Entwicklungskorridore

Hochgeschwindigkeitsbahnen sind mehr als ein praktisches Mittel, um Menschen und Fracht schnell von einem Ort zum anderen zu transportieren. Die neuen Eisenbahnkorridore werden zu Entwicklungskorridoren mit einer hohen Konzentration von Bevölkerung und Ressourcen, um die grundlegende wirtschaftliche Infrastruktur optimal zu nutzen und um so den Lebensstandard und die Produktivkräfte des einzelnen zu erhöhen.

Einen typischen Infrastrukturkorridor kann man sich im Prinzip so vorstellen: ein durchgehender Landstreifen von etwa 100 km Breite, in dessen Mitte ein Hauptverkehrsweg verläuft, beispielsweise eine Bahnmagistrale. Parallel zu der Bahnlinie entstehen Öl- und Gaspipelines, Strom- und Wasserleitungen, ggf. Bewässerungskanäle und Zuleitungen, Glasfaser-Kommunikationsleitungen usw. Damit sind schon die wichtigsten Voraussetzungen für verschiedene Wirtschaftszweige von Industrie, Bergbau und Landwirtschaft ebenso wie für den Städtebau in diesem Korridor geschaffen. Keine Region innerhalb des Korridors ist weiter als 50 km von den großen Verkehrsadern entfernt. Das macht es sehr einfach und kosteneffizient, nach und nach ein Netz von „Abzweigungen“ und „Kapillaren“ zu schaffen, das an die zentrale Verkehrsader angeschlossen ist und jeden Teil des Korridors mit Verkehrsanschlüssen, Energie, Wasser und Kommunikationsdienstleistungen versorgt, wie es die Entwicklung erfordert.

So bilden sich in diesem Korridor nach und nach städtische Zentren, bis eine „Perlenkette“ schöner Städte entsteht, umgeben von kleineren Städten und Dörfern mit Regionen intensiver Land-, Garten- und Forstwirtschaft sowie Erholungsgebieten. Einer der wirtschaftlichen Vorteile dieser Korridorentwicklung ist die gewaltige Effizienzsteigerung und ökonomische Ausstrahlung der Infrastrukturlinien selbst.
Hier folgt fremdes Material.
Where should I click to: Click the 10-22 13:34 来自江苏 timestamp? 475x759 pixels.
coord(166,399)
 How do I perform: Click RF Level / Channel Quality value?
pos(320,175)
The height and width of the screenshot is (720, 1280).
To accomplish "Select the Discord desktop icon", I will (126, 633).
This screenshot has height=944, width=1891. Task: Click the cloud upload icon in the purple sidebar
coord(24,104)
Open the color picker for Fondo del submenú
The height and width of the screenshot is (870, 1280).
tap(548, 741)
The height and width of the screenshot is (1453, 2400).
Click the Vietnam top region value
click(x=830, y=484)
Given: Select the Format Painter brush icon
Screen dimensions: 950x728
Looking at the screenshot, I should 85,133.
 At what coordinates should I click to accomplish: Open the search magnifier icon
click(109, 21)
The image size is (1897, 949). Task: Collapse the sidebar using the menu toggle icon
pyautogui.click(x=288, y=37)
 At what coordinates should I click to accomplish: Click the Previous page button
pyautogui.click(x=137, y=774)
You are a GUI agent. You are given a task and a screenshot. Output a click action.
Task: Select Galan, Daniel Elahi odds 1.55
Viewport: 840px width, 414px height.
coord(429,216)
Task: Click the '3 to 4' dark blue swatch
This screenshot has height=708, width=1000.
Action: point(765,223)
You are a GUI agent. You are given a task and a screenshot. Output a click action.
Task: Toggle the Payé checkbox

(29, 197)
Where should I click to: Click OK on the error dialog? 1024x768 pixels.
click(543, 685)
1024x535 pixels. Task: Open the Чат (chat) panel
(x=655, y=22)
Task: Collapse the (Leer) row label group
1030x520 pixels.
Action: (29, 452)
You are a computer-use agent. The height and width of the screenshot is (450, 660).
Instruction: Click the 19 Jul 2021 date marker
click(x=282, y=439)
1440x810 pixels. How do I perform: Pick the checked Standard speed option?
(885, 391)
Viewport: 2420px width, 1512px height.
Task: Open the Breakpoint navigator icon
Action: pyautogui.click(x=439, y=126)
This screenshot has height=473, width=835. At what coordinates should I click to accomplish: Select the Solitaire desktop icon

Ein dichtes Netz von Bevölkerungszentren und landwirtschaftlichen und industriellen Aktivitäten entlang einer solchen Bahnmagistrale schafft einen wirtschaftlichen „Multiplikator“, und die Auslastung der Eisenbahn und der übrigen Infrastruktureinrichtungen erhöht sich stark.

Anders als beim Schiffs- oder Flugverkehr ermöglicht eine solche Landverbindung eine Entwicklung entlang der Strecke, im Gegensatz zu bloßen Inseln der Entwicklung, die durch teure Verkehrsverbindungen verbunden sind, die lediglich die Entfernungen überbrücken. Diese Bündelung der Verkehrs-, Energie-, Wasser-, Kommunikations- und sonstigen Infrastrukturanlagen entlang einer gegebenen Route schafft ideale Bedingungen für das Wachstum eines Bandes von intensiver Landwirtschaft, Industrie- und Bevölkerungszentren entlang der Strecke.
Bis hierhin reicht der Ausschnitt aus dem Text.